**Dataset records:**
_ _ _ _

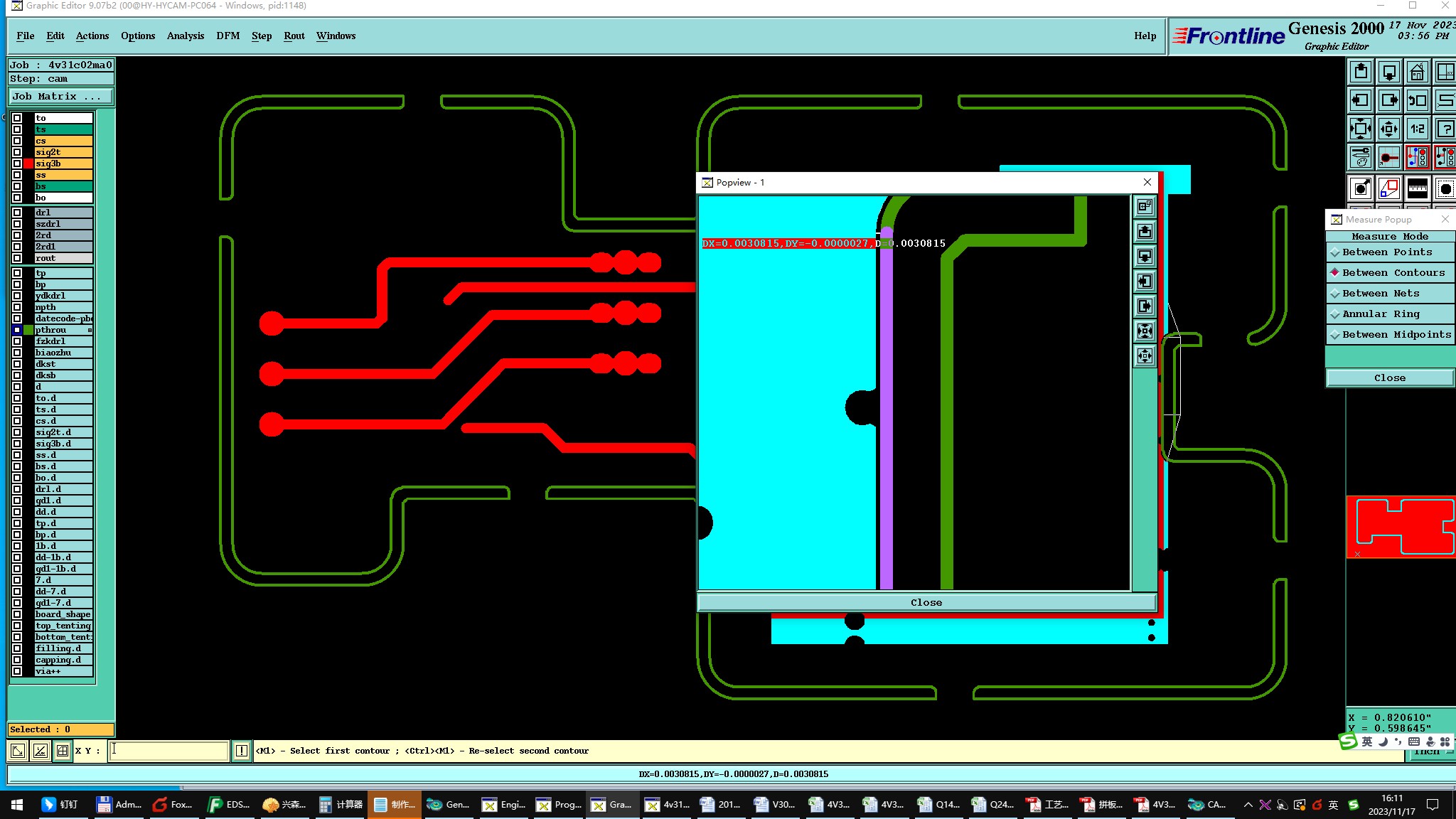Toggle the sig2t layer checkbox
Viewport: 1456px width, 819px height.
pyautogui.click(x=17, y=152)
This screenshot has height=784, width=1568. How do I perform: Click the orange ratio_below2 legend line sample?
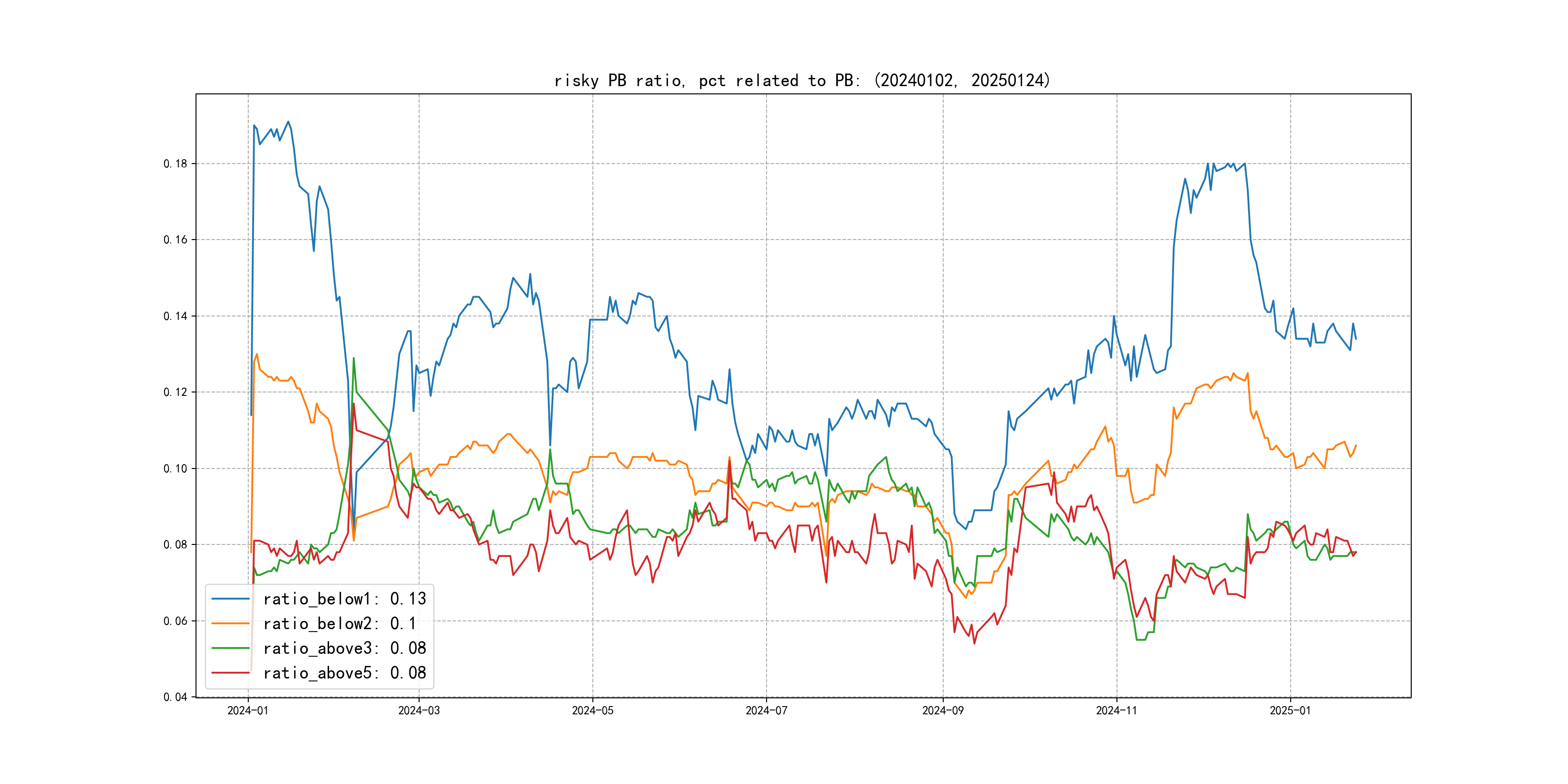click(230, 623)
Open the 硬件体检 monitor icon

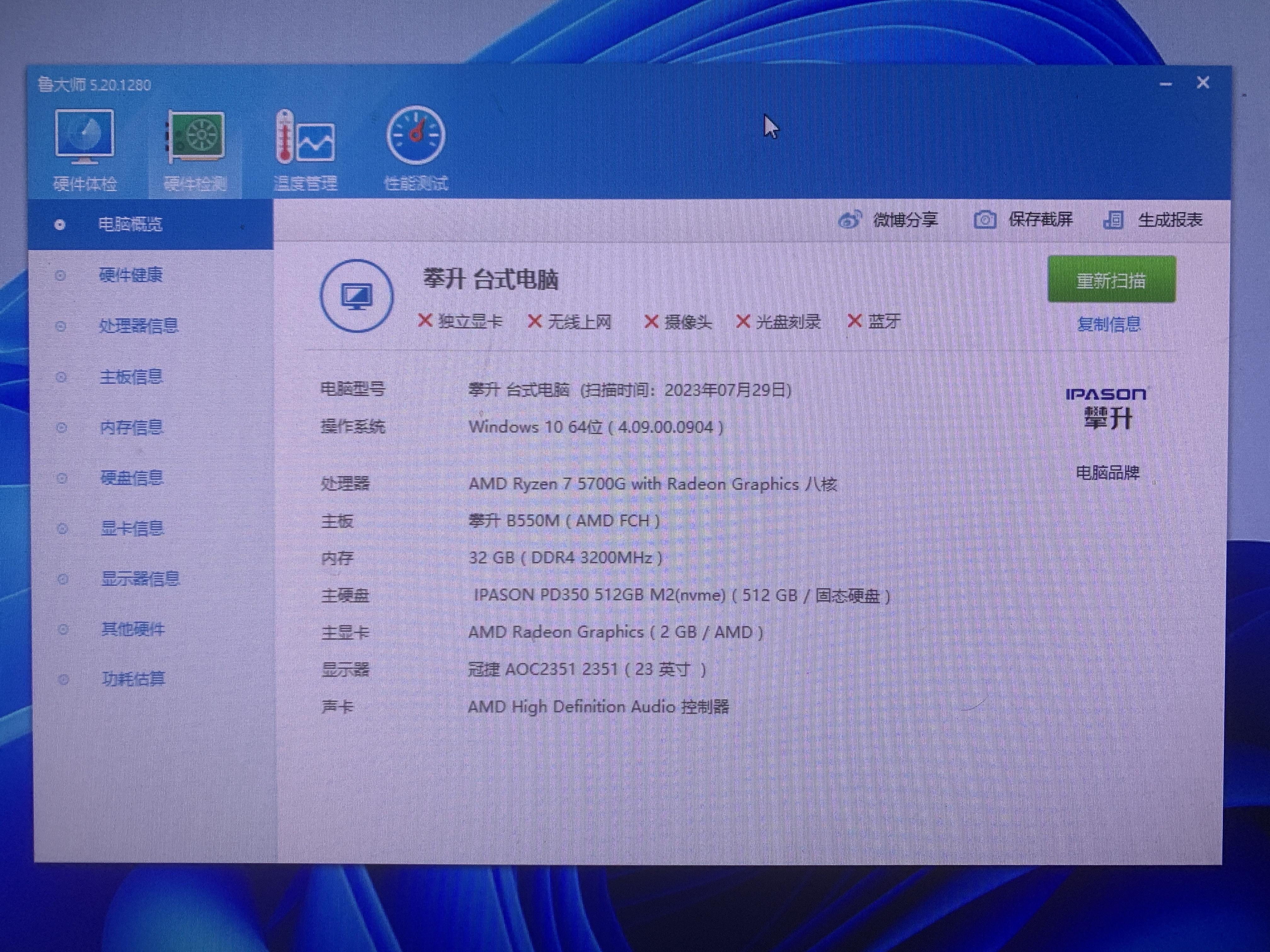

_ _ _ _

Write out each line exactly, from the one containing "This screenshot has" through the end of the entries, and skip the pictures.

**Exercise result:**
This screenshot has height=784, width=1568. How do I perform: Click the orange ratio_below2 legend line sample?
click(230, 623)
Open the 硬件体检 monitor icon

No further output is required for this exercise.